Peer Steinbrück 1947年1月10日ハンブルク生まれ。連邦財務相。 SPD副党首。ボン在住。 ©Markus Schreiber/AP/PA Photos |
米国のサブプライムローン問題から始まった深刻な金融危機のために、ここ数カ月は休む暇もない。まずドイツ不動産金融2位ヒポ・レアル・エステートの破たんを回避させるべく、救済策を仲介。続けて公的資金を投入する金融機関救済法を成立させ、苦境に陥った州銀バイエルンLBや商銀コメルツバンクなどの経営建て直しを急がせた。
社会民主党(SPD)に入党したのは22歳の時。キール大学で国民経済学と社会学を学び、連邦SPDのシュミット政権下(1974-82)で国土省、運輸省、科学技術省、首相府を渡った。キリスト教民主同盟(CDU)に政権を奪われた後は、州のSPD政権でキャリアを積み、2002年にはノルトライン=ヴェストファーレン州の首相に就任。しかし大規模な補助金削減を提唱したことで、05年の州議会選挙では憂き目をみることになった。
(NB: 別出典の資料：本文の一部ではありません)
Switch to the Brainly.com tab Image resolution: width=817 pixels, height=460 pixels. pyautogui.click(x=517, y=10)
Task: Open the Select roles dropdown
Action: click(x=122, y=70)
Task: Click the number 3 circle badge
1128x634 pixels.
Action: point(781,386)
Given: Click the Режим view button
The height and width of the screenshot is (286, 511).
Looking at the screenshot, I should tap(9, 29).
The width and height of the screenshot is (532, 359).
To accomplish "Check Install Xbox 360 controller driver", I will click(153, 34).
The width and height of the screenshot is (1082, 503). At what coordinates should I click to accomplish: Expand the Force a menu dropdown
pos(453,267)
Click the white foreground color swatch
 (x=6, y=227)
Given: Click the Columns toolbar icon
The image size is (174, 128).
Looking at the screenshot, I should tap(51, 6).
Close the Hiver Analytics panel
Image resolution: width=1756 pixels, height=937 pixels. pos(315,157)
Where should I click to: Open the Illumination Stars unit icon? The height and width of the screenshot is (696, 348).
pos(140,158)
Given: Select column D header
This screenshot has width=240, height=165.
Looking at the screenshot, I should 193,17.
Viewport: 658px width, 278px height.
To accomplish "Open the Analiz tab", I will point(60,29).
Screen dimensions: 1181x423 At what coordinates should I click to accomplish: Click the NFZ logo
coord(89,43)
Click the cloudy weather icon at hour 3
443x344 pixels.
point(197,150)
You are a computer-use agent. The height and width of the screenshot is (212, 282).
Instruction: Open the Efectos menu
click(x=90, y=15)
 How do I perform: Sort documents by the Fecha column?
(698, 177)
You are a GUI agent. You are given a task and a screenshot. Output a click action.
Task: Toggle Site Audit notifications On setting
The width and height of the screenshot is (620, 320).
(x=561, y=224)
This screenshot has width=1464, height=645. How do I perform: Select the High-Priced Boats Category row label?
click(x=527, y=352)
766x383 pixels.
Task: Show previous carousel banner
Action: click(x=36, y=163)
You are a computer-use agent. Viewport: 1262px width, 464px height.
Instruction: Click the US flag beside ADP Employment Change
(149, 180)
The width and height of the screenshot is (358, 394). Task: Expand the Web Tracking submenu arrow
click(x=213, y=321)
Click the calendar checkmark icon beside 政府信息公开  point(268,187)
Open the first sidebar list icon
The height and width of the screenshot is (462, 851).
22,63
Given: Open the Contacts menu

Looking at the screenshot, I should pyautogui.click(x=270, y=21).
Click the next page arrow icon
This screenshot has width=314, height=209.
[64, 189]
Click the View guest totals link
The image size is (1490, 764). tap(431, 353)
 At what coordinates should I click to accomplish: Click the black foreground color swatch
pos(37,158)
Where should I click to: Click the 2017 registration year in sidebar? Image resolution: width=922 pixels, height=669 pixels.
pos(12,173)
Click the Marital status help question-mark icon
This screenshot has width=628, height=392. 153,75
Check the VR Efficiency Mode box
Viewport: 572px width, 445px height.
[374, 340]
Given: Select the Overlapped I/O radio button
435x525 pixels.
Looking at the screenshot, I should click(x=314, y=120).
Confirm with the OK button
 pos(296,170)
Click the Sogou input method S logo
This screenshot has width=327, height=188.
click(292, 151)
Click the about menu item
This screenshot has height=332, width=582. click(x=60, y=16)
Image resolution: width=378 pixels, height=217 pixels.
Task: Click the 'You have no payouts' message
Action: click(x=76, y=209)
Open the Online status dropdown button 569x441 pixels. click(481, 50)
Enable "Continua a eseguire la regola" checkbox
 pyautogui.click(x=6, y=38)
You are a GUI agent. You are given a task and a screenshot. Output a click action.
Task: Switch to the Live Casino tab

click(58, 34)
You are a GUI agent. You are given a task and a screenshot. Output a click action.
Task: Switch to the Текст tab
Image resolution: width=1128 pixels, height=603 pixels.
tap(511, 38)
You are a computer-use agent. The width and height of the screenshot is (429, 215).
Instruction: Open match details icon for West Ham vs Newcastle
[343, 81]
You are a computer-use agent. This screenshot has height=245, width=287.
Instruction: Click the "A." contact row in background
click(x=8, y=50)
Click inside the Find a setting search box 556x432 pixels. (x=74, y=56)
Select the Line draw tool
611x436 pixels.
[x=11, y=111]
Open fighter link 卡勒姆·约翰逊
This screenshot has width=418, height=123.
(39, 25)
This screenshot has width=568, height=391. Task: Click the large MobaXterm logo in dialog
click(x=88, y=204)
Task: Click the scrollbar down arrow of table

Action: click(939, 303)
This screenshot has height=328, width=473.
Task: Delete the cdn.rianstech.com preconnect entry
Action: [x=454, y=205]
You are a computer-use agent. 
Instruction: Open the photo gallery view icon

それでも「補助金に群がるロビイストと闘うには、例外を残さず刈り取る芝刈り機メソッドしかない」とコメント。図太い神経を印象付けて、メルケル政権から入閣を請われることになった。
しかし党の首相候補として1度も名前が挙がらないのは、こうした鋭い舌鋒のゆえとも言われる。今回の金融危機でも、救済策を講じながら「責任は危機を招いた本人にある」とけん制。先頃は堪忍袋の緒が切れたのか、経営者たちを「金の亡者」とまで言い放った。これからはオペルなど自動車産業への救済にも追われる。当分休む暇はないだろう。